— begin —

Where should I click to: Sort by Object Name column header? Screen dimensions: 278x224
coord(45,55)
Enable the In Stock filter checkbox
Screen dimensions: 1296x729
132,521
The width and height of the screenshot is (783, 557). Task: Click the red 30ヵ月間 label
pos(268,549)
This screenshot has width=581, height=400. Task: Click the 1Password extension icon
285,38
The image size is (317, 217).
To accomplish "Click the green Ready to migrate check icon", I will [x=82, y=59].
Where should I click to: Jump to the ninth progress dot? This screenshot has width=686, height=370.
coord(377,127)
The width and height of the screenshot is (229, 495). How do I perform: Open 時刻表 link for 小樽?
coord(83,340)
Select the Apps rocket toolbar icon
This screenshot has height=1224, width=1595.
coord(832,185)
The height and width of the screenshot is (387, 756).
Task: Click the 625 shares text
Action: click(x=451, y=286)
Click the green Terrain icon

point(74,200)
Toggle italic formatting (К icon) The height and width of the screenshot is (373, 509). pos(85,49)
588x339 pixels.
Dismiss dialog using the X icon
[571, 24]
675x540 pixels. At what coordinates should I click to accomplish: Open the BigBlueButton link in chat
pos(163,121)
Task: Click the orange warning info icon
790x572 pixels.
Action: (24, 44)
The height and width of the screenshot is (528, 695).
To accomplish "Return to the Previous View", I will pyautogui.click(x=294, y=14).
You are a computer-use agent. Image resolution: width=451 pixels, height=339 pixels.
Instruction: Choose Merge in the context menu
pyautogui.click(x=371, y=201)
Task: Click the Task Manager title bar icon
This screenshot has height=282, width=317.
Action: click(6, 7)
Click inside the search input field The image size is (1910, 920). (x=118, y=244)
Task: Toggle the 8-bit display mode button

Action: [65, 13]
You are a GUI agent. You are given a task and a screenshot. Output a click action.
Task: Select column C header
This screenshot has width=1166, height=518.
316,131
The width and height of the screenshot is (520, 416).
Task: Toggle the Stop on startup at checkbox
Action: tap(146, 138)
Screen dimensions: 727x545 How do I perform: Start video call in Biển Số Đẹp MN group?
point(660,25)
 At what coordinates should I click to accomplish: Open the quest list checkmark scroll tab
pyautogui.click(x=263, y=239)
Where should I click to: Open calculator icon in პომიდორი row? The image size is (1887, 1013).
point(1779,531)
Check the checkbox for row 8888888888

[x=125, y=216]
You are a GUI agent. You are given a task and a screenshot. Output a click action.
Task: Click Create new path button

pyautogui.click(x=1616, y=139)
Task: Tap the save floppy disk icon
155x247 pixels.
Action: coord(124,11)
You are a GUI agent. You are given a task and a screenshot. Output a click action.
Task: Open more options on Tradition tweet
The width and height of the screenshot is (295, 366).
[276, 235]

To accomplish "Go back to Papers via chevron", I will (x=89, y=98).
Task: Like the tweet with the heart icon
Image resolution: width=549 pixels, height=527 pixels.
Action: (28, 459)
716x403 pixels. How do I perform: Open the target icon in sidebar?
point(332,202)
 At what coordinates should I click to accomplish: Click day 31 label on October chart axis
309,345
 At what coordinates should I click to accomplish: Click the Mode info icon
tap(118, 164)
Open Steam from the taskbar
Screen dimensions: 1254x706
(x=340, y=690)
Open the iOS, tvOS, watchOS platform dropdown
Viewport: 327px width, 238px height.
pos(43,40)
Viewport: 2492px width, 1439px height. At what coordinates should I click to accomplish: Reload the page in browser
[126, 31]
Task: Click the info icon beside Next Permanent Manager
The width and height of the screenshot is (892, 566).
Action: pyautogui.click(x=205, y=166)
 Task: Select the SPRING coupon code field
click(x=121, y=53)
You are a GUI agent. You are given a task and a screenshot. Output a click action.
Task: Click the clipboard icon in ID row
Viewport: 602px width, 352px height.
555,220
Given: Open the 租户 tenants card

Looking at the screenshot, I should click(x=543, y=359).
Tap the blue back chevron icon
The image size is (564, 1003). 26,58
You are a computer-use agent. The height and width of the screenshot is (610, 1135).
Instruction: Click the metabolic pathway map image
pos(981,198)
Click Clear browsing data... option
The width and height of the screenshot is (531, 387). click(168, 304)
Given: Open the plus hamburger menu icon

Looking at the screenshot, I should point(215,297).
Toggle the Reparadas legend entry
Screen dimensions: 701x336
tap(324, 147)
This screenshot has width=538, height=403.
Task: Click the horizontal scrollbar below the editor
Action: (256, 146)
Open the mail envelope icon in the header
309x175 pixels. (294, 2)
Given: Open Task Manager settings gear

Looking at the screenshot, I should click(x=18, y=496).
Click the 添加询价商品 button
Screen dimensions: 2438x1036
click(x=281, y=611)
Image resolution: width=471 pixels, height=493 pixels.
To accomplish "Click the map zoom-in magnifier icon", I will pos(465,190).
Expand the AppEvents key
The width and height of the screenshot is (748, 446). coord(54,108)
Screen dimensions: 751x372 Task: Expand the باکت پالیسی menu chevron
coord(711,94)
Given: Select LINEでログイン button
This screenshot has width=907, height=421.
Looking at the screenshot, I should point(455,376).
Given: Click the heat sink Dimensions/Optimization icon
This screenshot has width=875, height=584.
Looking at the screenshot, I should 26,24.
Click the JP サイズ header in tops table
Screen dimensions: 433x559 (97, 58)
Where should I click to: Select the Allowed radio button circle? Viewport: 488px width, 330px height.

— end —

(Exercise details): Print all of the items above again, word for word and in their original order.

(Right answer):
Where should I click to: Sort by Object Name column header? Screen dimensions: 278x224
coord(45,55)
Enable the In Stock filter checkbox
Screen dimensions: 1296x729
132,521
The width and height of the screenshot is (783, 557). Task: Click the red 30ヵ月間 label
pos(268,549)
This screenshot has width=581, height=400. Task: Click the 1Password extension icon
285,38
The image size is (317, 217).
To accomplish "Click the green Ready to migrate check icon", I will [x=82, y=59].
Where should I click to: Jump to the ninth progress dot? This screenshot has width=686, height=370.
coord(377,127)
The width and height of the screenshot is (229, 495). How do I perform: Open 時刻表 link for 小樽?
coord(83,340)
Select the Apps rocket toolbar icon
This screenshot has height=1224, width=1595.
coord(832,185)
The height and width of the screenshot is (387, 756).
Task: Click the 625 shares text
Action: click(x=451, y=286)
Click the green Terrain icon

point(74,200)
Toggle italic formatting (К icon) The height and width of the screenshot is (373, 509). pos(85,49)
588x339 pixels.
Dismiss dialog using the X icon
[571, 24]
675x540 pixels. At what coordinates should I click to accomplish: Open the BigBlueButton link in chat
pos(163,121)
Task: Click the orange warning info icon
790x572 pixels.
Action: (24, 44)
The height and width of the screenshot is (528, 695).
To accomplish "Return to the Previous View", I will pyautogui.click(x=294, y=14).
You are a computer-use agent. Image resolution: width=451 pixels, height=339 pixels.
Instruction: Choose Merge in the context menu
pyautogui.click(x=371, y=201)
Task: Click the Task Manager title bar icon
This screenshot has height=282, width=317.
Action: click(6, 7)
Click inside the search input field The image size is (1910, 920). (x=118, y=244)
Task: Toggle the 8-bit display mode button

Action: [65, 13]
You are a GUI agent. You are given a task and a screenshot. Output a click action.
Task: Select column C header
This screenshot has width=1166, height=518.
316,131
The width and height of the screenshot is (520, 416).
Task: Toggle the Stop on startup at checkbox
Action: tap(146, 138)
Screen dimensions: 727x545 How do I perform: Start video call in Biển Số Đẹp MN group?
point(660,25)
 At what coordinates should I click to accomplish: Open the quest list checkmark scroll tab
pyautogui.click(x=263, y=239)
Where should I click to: Open calculator icon in პომიდორი row? The image size is (1887, 1013).
point(1779,531)
Check the checkbox for row 8888888888

[x=125, y=216]
You are a GUI agent. You are given a task and a screenshot. Output a click action.
Task: Click Create new path button

pyautogui.click(x=1616, y=139)
Task: Tap the save floppy disk icon
155x247 pixels.
Action: coord(124,11)
You are a GUI agent. You are given a task and a screenshot. Output a click action.
Task: Open more options on Tradition tweet
The width and height of the screenshot is (295, 366).
[276, 235]

To accomplish "Go back to Papers via chevron", I will (x=89, y=98).
Task: Like the tweet with the heart icon
Image resolution: width=549 pixels, height=527 pixels.
Action: (28, 459)
716x403 pixels. How do I perform: Open the target icon in sidebar?
point(332,202)
 At what coordinates should I click to accomplish: Click day 31 label on October chart axis
309,345
 At what coordinates should I click to accomplish: Click the Mode info icon
tap(118, 164)
Open Steam from the taskbar
Screen dimensions: 1254x706
(x=340, y=690)
Open the iOS, tvOS, watchOS platform dropdown
Viewport: 327px width, 238px height.
pos(43,40)
Viewport: 2492px width, 1439px height. At what coordinates should I click to accomplish: Reload the page in browser
[126, 31]
Task: Click the info icon beside Next Permanent Manager
The width and height of the screenshot is (892, 566).
Action: pyautogui.click(x=205, y=166)
 Task: Select the SPRING coupon code field
click(x=121, y=53)
You are a GUI agent. You are given a task and a screenshot. Output a click action.
Task: Click the clipboard icon in ID row
Viewport: 602px width, 352px height.
555,220
Given: Open the 租户 tenants card

Looking at the screenshot, I should click(x=543, y=359).
Tap the blue back chevron icon
The image size is (564, 1003). 26,58
You are a computer-use agent. The height and width of the screenshot is (610, 1135).
Instruction: Click the metabolic pathway map image
pos(981,198)
Click Clear browsing data... option
The width and height of the screenshot is (531, 387). click(168, 304)
Given: Open the plus hamburger menu icon

Looking at the screenshot, I should point(215,297).
Toggle the Reparadas legend entry
Screen dimensions: 701x336
tap(324, 147)
This screenshot has width=538, height=403.
Task: Click the horizontal scrollbar below the editor
Action: (256, 146)
Open the mail envelope icon in the header
309x175 pixels. (294, 2)
Given: Open Task Manager settings gear

Looking at the screenshot, I should click(x=18, y=496).
Click the 添加询价商品 button
Screen dimensions: 2438x1036
click(x=281, y=611)
Image resolution: width=471 pixels, height=493 pixels.
To accomplish "Click the map zoom-in magnifier icon", I will pos(465,190).
Expand the AppEvents key
The width and height of the screenshot is (748, 446). coord(54,108)
Screen dimensions: 751x372 Task: Expand the باکت پالیسی menu chevron
coord(711,94)
Given: Select LINEでログイン button
This screenshot has width=907, height=421.
Looking at the screenshot, I should point(455,376).
Given: Click the heat sink Dimensions/Optimization icon
This screenshot has width=875, height=584.
Looking at the screenshot, I should 26,24.
Click the JP サイズ header in tops table
Screen dimensions: 433x559 (97, 58)
Where should I click to: Select the Allowed radio button circle? Viewport: 488px width, 330px height.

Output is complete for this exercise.